ウエストパックスタジアムを埋め尽くす約3万9000人が熱狂した激闘は、勝者は生まれなかったが、両チームに大きな拍手が送られた。6月27日、ニュージーランドに遠征中のブリティッシュ&アイリッシュ・ライオンズがウェリントンでハリケーンズと対戦…

 ウエストパックスタジアムを埋め尽くす約3万9000人が熱狂した激闘は、勝者は生まれなかったが、両チームに大きな拍手が送られた。6月27日、ニュージーランドに遠征中のブリティッシュ&アイリッシュ・ライオンズがウェリントンでハリケーンズと対戦し、31-31で引き分けた。
 スーパーラグビーの前年王者であるハリケーンズは14点ビハインドから同点に追いつき、ライオンズの方は終盤はやや押され気味だったが懸命に耐え、こちらも試合終了の笛が鳴るまで勝利への執念を見せた。最後は赤いジャージーのダン・ビガーがドロップゴールを狙ったが、届かず、好ゲームはドローに終わった。

 ライオンズのツアー成績はこれで4勝1分3敗。残りは2戦で、7月1日と8日にオールブラックス(ニュージーランド代表)と対戦する。
 
 PGで先制したライオンズは前半17分、SHグレイグ・レイドローが自陣22メートルライン内でインターセプトして大きくゲインし、WTBトミー・シーモアにつないで最初のトライを挙げた。さらにSOビガーのゴールキックで得点を重ね、13-0とリードする。

 対するハリケーンズは27分、ゴール前のパワープレーでFLカラム・ギビンズがトライ。

 しかし、ライオンズはすぐにPGで加点し、35分にはビガーのハイパントから空中戦で支配されなかったボールをLOイアン・ヘンダーソンが確保してWTBジョージ・ノースにつなぎ、ゴールに持ち込んで、23-7で前半を終えた。

 早めに点差を詰めたいハリケーンズは後半開始早々、オールブラックスから一時的にリリースされたWTBジュリアン・サヴェアが切り込んでCTBンガニ・ラウマペにつなぎ、トライを挙げる。

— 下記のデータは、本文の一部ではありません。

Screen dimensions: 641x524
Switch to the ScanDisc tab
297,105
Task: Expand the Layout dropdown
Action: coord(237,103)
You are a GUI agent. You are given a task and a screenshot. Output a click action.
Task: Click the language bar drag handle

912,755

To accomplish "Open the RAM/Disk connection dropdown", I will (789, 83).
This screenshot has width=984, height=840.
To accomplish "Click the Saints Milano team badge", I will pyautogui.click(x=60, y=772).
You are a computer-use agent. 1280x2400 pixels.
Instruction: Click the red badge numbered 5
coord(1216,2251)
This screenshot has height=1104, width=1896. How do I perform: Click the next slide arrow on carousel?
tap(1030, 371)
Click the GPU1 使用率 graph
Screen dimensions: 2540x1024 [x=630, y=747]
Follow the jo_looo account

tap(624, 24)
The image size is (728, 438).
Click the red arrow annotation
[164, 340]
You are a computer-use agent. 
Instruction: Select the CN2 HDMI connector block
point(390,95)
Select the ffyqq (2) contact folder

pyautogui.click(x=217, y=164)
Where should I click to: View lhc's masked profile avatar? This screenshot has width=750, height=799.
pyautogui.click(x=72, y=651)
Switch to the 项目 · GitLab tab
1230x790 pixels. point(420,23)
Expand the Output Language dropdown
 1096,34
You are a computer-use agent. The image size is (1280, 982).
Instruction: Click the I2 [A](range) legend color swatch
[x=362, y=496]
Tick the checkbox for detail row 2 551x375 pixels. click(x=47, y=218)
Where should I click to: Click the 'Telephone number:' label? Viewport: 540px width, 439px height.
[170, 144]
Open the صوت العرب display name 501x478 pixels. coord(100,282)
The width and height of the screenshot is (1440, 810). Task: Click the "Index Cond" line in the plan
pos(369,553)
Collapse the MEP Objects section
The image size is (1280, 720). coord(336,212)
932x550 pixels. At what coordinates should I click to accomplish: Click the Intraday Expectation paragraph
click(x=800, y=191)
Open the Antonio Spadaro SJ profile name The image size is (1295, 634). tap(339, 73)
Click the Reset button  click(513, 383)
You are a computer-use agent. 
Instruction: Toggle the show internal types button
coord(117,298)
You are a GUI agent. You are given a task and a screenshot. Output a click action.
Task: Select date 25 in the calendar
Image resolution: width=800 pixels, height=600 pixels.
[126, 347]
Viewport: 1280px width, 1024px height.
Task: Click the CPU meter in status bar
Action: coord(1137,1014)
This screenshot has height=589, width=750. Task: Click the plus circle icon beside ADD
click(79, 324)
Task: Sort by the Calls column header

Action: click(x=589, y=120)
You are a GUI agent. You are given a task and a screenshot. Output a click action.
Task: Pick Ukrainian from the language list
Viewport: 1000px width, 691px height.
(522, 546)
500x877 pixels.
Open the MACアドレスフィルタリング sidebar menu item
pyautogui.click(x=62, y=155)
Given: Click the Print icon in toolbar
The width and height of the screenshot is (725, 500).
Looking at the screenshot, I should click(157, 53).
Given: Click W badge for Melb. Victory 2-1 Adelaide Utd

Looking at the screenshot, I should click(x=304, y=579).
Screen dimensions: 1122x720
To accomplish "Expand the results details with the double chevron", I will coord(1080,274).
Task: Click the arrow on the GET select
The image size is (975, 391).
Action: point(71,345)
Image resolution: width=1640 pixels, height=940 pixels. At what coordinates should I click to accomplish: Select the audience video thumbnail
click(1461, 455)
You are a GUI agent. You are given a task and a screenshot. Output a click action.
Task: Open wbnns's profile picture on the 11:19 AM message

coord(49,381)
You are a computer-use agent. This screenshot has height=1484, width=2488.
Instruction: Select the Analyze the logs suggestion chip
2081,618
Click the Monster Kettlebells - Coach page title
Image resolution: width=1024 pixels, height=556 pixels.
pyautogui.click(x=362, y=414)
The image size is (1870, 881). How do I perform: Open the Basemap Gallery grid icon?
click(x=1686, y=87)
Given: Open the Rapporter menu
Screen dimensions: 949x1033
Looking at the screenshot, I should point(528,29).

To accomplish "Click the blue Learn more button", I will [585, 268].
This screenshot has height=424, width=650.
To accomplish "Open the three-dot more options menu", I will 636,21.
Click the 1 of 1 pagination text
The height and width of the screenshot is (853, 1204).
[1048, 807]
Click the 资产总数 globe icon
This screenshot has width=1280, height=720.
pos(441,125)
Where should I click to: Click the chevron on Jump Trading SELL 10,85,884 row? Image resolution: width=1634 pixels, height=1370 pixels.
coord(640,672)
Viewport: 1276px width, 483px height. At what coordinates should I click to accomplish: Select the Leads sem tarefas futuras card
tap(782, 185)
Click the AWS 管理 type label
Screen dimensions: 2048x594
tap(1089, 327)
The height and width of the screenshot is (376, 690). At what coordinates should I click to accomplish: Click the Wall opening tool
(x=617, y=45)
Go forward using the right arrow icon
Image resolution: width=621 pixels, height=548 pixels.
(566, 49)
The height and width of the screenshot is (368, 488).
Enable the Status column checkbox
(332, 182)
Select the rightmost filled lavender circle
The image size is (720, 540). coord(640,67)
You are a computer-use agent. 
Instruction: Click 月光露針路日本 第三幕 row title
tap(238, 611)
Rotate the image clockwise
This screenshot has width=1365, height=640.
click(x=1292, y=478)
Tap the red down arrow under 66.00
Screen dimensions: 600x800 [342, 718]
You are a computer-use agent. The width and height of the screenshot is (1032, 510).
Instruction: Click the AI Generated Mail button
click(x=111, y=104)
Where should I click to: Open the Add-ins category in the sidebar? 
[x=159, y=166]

FBジョーディー・バレットのコンバージョンキックも決まり、49分(後半9分)にはPG成功で、23-17となった。

 しかし、50分にハリケーンズのSHテトイロア・タフリオランギにイエローカードが出て、流れが変わる。
 PGで3点を加えたライオンズはさらに54分、ゴール前中央のスクラムから攻め、左への展開からWTBシーモアがフィニッシャーとなり、31-17、14点差となった。

 だが、ライオンズペースは長くは続かなかった。
 65分、この日攻守にわたって好プレーを連発していたLOヘンダーソンが危険なタックルで10分間の退出となり、数的有利となったハリケーンズが息を吹き返す。
 直後、敵陣深くでの右展開からWTBウェス・フーセンのトライ(コンバージョン成功)で7点差としたハリケーンズは、70分にもゴール前中央に迫り、密集でピックアップしたFLヴァエア・フィフィタがインゴールに飛び込んだ。キックも決まって31-31と追いつく。

 押せ押せムードのハリケーンズは76分、フェイズを重ね再びゴールに迫った。が、ここはライオンズが懸命に守り、ノックオン。
 79分、自陣で守る側だったハリケーンズが接点でターンオーバーし、果敢にアタックすれば、81分過ぎに今度はライオンズがターンオーバーでボールを奪い返す。そして、ポスト正面、10メートルライン後方の位置からSOビガーが約45メートルのドロップゴールを狙ったが、わずかに届かず、直後、激闘の終わりを告げるノーサイドの笛が鳴った。

 ブリティッシュ&アイリッシュ・ライオンズは次、7月1日に今日と同じウエストパックスタジアムで、オールブラックスとテストマッチ第2戦をおこなう。4年前のオーストラリア遠征に続いてテストシリーズ勝ち越しを狙うライオンズだが、6月24日におこなわれた第1戦はオールブラックスが制しており、負けられない戦いとなる。